◆ Records for locating displayed items:
(begin)

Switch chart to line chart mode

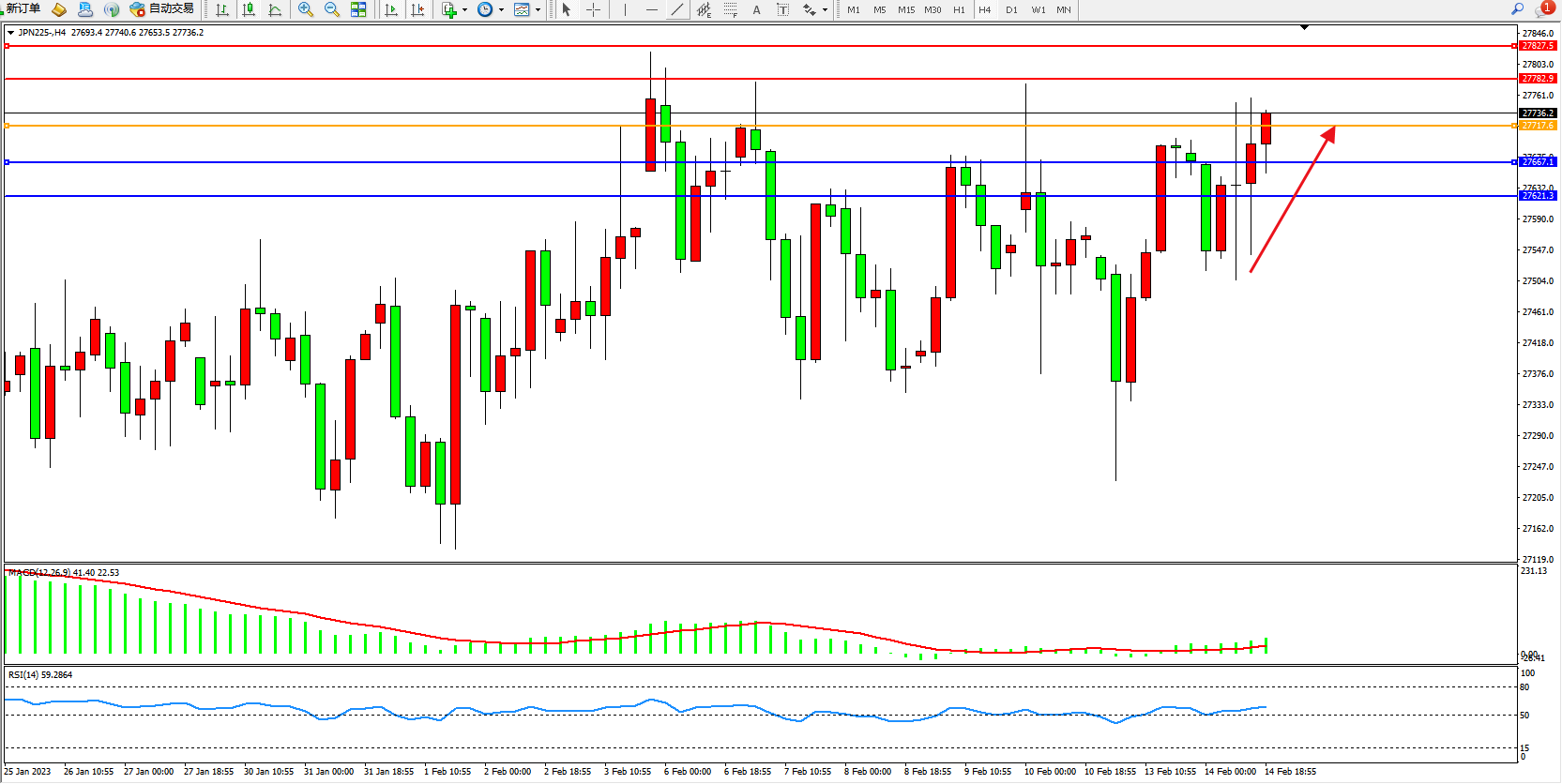pos(275,9)
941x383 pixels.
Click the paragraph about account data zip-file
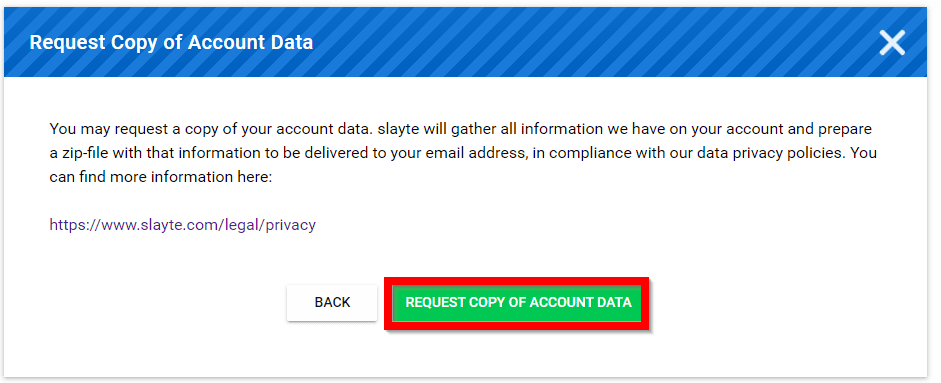click(x=463, y=153)
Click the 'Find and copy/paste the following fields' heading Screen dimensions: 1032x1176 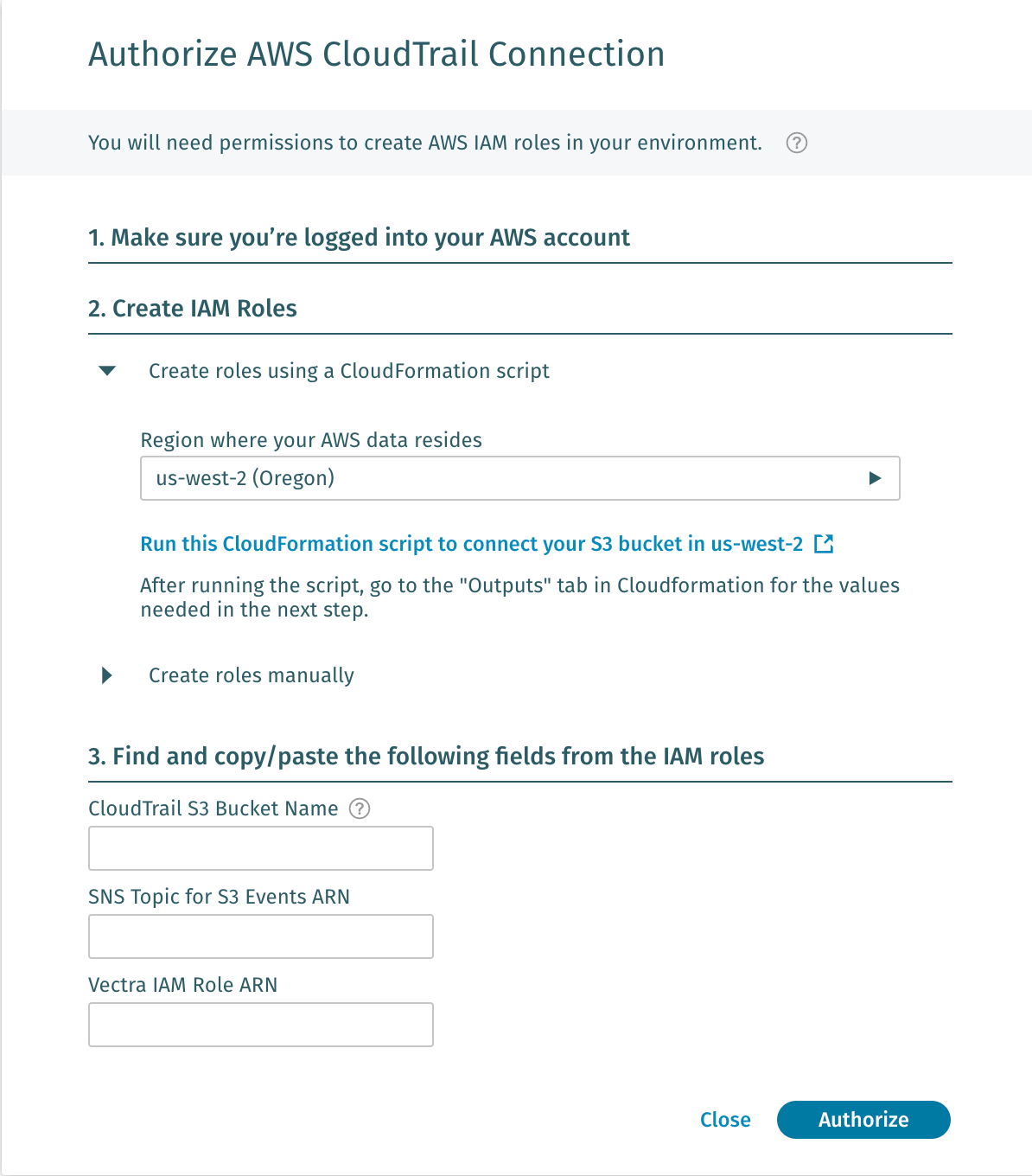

(end)

◆ GIVEN TASK:
Write out every line of the material above word for word, but leave the pictures out.

◆ RESULT FOR THIS TASK:
Switch chart to line chart mode

pos(275,9)
941x383 pixels.
Click the paragraph about account data zip-file
click(x=463, y=153)
Click the 'Find and copy/paste the following fields' heading Screen dimensions: 1032x1176 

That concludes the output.